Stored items
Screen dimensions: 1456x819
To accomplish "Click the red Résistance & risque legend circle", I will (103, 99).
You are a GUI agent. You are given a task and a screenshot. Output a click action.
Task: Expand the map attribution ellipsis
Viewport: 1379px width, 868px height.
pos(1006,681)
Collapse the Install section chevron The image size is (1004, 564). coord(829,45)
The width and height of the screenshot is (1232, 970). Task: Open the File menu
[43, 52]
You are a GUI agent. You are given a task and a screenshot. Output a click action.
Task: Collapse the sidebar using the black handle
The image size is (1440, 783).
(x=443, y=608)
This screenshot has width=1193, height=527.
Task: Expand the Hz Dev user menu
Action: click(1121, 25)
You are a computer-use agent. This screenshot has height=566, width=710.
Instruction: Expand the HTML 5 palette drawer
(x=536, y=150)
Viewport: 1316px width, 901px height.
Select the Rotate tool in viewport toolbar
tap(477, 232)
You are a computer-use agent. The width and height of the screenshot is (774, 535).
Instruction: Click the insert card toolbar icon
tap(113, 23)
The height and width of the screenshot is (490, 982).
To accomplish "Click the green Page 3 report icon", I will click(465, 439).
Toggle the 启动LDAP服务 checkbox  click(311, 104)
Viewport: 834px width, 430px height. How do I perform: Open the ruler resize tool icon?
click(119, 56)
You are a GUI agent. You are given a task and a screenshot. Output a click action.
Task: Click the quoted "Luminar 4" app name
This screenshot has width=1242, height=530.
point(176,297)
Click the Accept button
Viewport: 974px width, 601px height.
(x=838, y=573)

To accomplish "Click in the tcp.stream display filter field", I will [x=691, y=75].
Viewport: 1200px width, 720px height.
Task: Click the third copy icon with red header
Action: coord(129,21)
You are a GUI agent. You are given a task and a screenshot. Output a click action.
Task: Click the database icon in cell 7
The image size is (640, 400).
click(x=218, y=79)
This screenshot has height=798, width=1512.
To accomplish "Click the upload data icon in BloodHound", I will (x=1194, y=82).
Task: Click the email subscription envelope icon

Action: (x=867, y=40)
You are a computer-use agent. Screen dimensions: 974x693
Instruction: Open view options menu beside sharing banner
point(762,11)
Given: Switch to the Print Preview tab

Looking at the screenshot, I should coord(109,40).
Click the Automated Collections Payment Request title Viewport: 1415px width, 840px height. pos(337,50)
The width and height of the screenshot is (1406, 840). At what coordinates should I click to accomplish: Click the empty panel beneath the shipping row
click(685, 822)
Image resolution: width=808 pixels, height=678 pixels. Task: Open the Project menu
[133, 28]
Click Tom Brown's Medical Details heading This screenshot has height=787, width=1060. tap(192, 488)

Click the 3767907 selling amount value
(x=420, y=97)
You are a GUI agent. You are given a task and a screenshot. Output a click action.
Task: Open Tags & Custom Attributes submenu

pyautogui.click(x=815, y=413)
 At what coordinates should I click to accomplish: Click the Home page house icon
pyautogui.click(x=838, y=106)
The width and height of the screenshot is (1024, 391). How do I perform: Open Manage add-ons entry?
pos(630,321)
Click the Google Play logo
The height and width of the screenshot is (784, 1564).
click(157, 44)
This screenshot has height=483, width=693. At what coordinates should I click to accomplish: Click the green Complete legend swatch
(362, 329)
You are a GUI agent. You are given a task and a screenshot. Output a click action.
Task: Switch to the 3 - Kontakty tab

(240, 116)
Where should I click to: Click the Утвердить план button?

* **Task instructions**:
Every line above is to be transcribed exactly, with nothing dropped.

* **Answer to the exercise**:
Screen dimensions: 1456x819
To accomplish "Click the red Résistance & risque legend circle", I will (103, 99).
You are a GUI agent. You are given a task and a screenshot. Output a click action.
Task: Expand the map attribution ellipsis
Viewport: 1379px width, 868px height.
pos(1006,681)
Collapse the Install section chevron The image size is (1004, 564). coord(829,45)
The width and height of the screenshot is (1232, 970). Task: Open the File menu
[43, 52]
You are a GUI agent. You are given a task and a screenshot. Output a click action.
Task: Collapse the sidebar using the black handle
The image size is (1440, 783).
(x=443, y=608)
This screenshot has width=1193, height=527.
Task: Expand the Hz Dev user menu
Action: click(1121, 25)
You are a computer-use agent. This screenshot has height=566, width=710.
Instruction: Expand the HTML 5 palette drawer
(x=536, y=150)
Viewport: 1316px width, 901px height.
Select the Rotate tool in viewport toolbar
tap(477, 232)
You are a computer-use agent. The width and height of the screenshot is (774, 535).
Instruction: Click the insert card toolbar icon
tap(113, 23)
The height and width of the screenshot is (490, 982).
To accomplish "Click the green Page 3 report icon", I will click(465, 439).
Toggle the 启动LDAP服务 checkbox  click(311, 104)
Viewport: 834px width, 430px height. How do I perform: Open the ruler resize tool icon?
click(119, 56)
You are a GUI agent. You are given a task and a screenshot. Output a click action.
Task: Click the quoted "Luminar 4" app name
This screenshot has width=1242, height=530.
point(176,297)
Click the Accept button
Viewport: 974px width, 601px height.
(x=838, y=573)

To accomplish "Click in the tcp.stream display filter field", I will [x=691, y=75].
Viewport: 1200px width, 720px height.
Task: Click the third copy icon with red header
Action: coord(129,21)
You are a GUI agent. You are given a task and a screenshot. Output a click action.
Task: Click the database icon in cell 7
The image size is (640, 400).
click(x=218, y=79)
This screenshot has height=798, width=1512.
To accomplish "Click the upload data icon in BloodHound", I will (x=1194, y=82).
Task: Click the email subscription envelope icon

Action: (x=867, y=40)
You are a computer-use agent. Screen dimensions: 974x693
Instruction: Open view options menu beside sharing banner
point(762,11)
Given: Switch to the Print Preview tab

Looking at the screenshot, I should coord(109,40).
Click the Automated Collections Payment Request title Viewport: 1415px width, 840px height. pos(337,50)
The width and height of the screenshot is (1406, 840). At what coordinates should I click to accomplish: Click the empty panel beneath the shipping row
click(685, 822)
Image resolution: width=808 pixels, height=678 pixels. Task: Open the Project menu
[133, 28]
Click Tom Brown's Medical Details heading This screenshot has height=787, width=1060. tap(192, 488)

Click the 3767907 selling amount value
(x=420, y=97)
You are a GUI agent. You are given a task and a screenshot. Output a click action.
Task: Open Tags & Custom Attributes submenu

pyautogui.click(x=815, y=413)
 At what coordinates should I click to accomplish: Click the Home page house icon
pyautogui.click(x=838, y=106)
The width and height of the screenshot is (1024, 391). How do I perform: Open Manage add-ons entry?
pos(630,321)
Click the Google Play logo
The height and width of the screenshot is (784, 1564).
click(157, 44)
This screenshot has height=483, width=693. At what coordinates should I click to accomplish: Click the green Complete legend swatch
(362, 329)
You are a GUI agent. You are given a task and a screenshot. Output a click action.
Task: Switch to the 3 - Kontakty tab

(240, 116)
Where should I click to: Click the Утвердить план button?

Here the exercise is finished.